For one of the final songs of the evening, Barbra explained she was going to perform a tune originally written in 1929 at the height of the Great Depression. She’d first sung it at the start of her career when she was 19 years old. “I’ve performed it for three presidents of the United States – John Fitzgerald Kennedy, Lyndon Baines Johnson, William Jefferson Clinton…and I was very much looking forward to singing it for the next President Clinton.”
Then she continued, “I called this concert tour The Music…The Mem’ries…The Magic! because that’s what we’re here to share together. But if I really did have magical powers, I’d cast a spell right now, so the greatest country on the face of the Earth would have a leader who respects women…respects our allies…respects people who want to come to America from foreign lands…respects the arts, education and the environment…and frankly, shows even an ounce of respect for the office that he holds…temporarily.”
Much of the next sentence was drowned out by jubilant cheers and applause…
“But when I see a million women march…or people across the country raising their voices at town halls…that’s democracy in action…and that gives me hope. Washington has no choice but to pay attention.”

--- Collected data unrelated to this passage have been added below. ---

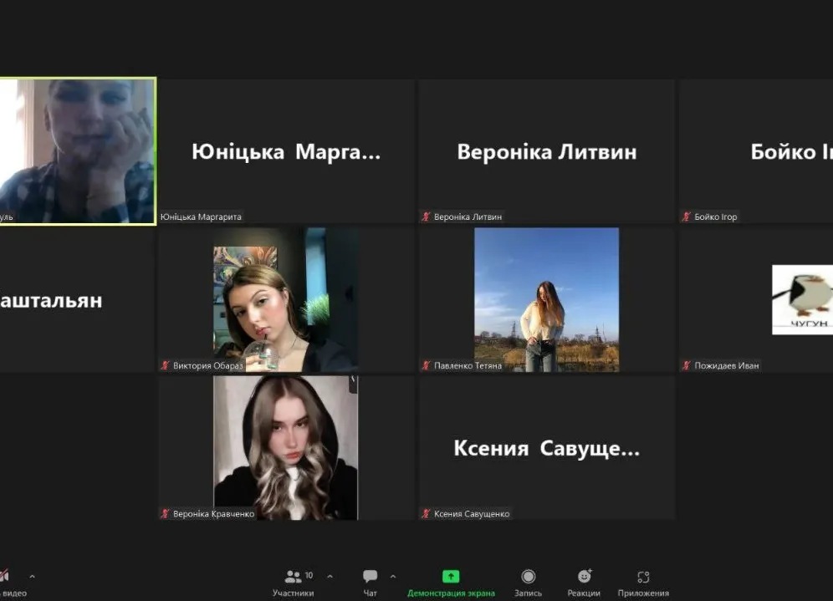
Task: Expand the video options arrow
Action: coord(33,576)
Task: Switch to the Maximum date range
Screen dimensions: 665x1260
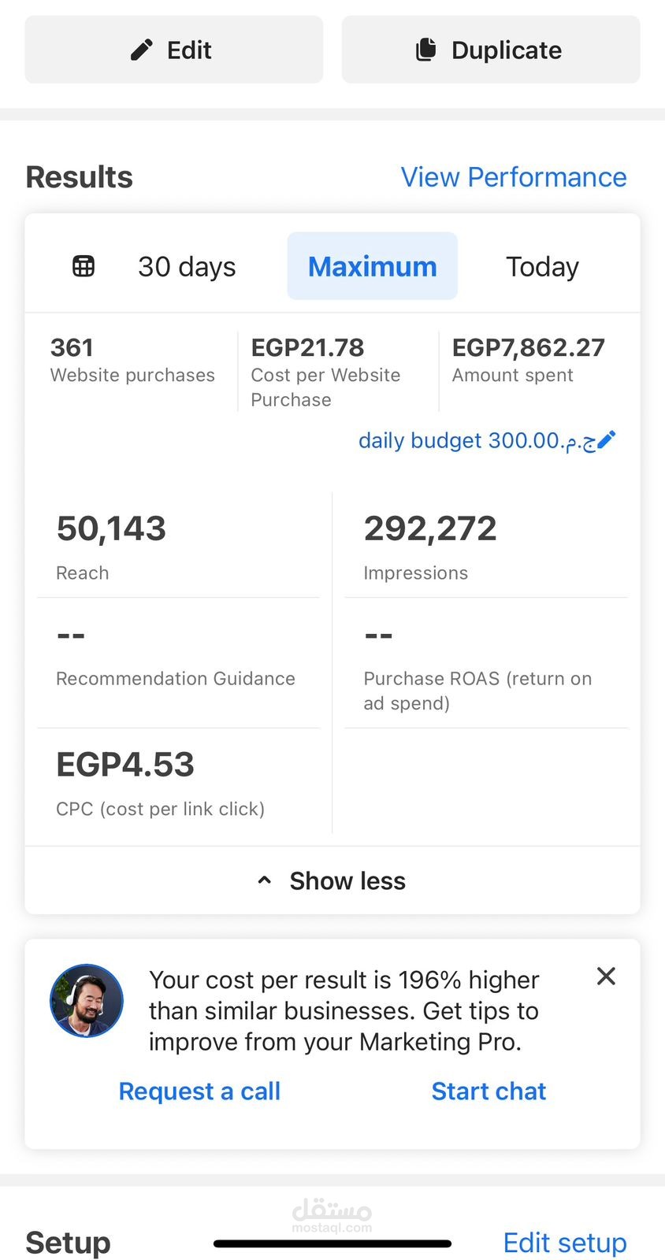Action: [x=372, y=265]
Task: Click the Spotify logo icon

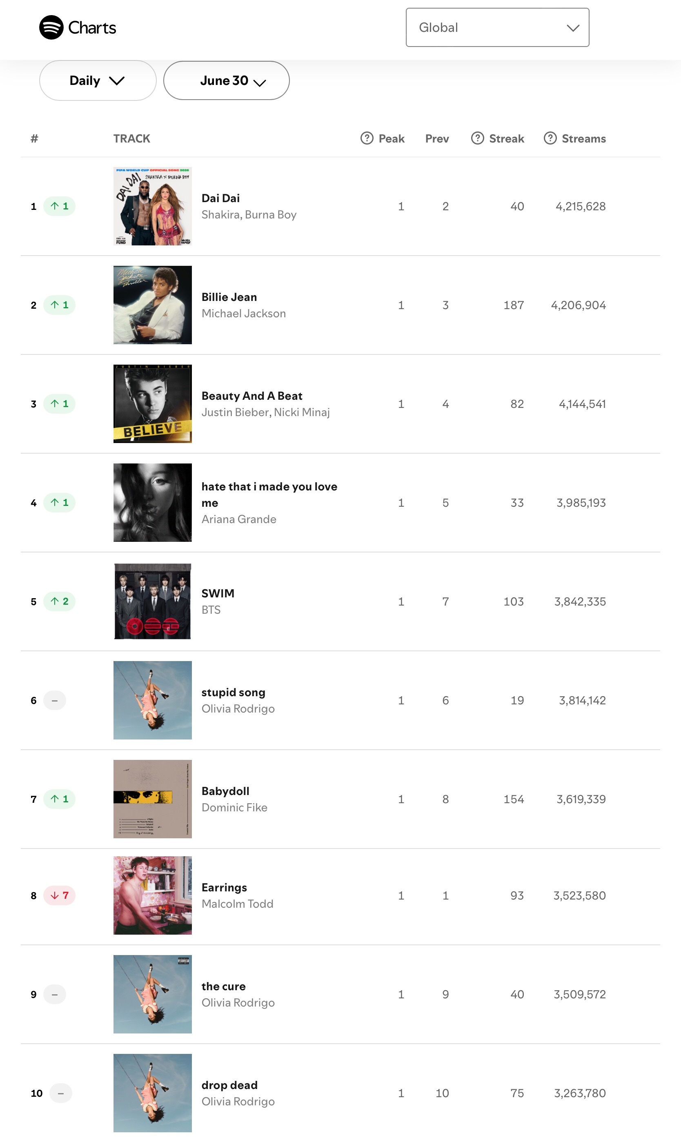Action: click(51, 28)
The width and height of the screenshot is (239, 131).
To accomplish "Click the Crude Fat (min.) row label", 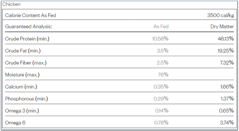I will pos(23,51).
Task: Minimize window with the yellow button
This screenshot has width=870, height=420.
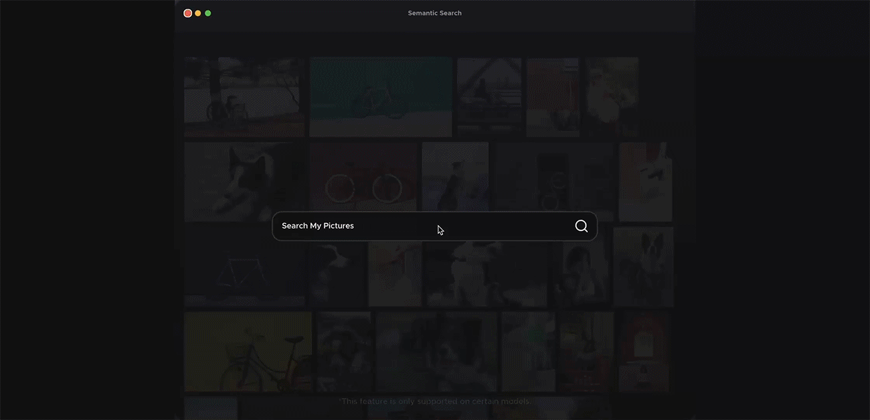Action: click(198, 13)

“So, I sing this next song with the strong belief that whether we’re Democrats or Republicans…from red states or blue states…we need to become the United States…so that one day these words can ring true once more.”
Then Barbra invited the audience to sing along to the optimistic chorus of “Happy Days Are Here Again,” and when they did, she harmonized along with them. Even the Clintons joined in!
When she is on stage singing, I usually sit toward the back of the arena, next to the sound booth. It’s a given that I’m one of the most technically challenged people you’ll ever meet. In fact, I couldn’t even tell you where the on/off switch is on my own audio equipment. But I have ears! So every once in a while, if I feel like the background vocals are being drowned out by the drums, or I want to hear more orchestra or less guitar, I glance over to Barbra’s longtime soundman, Chris Carlton, pretend to play air-violin or air-drums, or point my finger up for “louder,” or hollow my hands together to indicate the hall is too “boom-y” sounding, and Chris instantly nods and makes the appropriate adjustment. It is so great working with people who can understand your special sign language! Everyone on the team happily knows that nothing is set in stone…so spur of the moment changes may be needed…and guys like Chris or our lighting director Peter Morse always deliver without fail.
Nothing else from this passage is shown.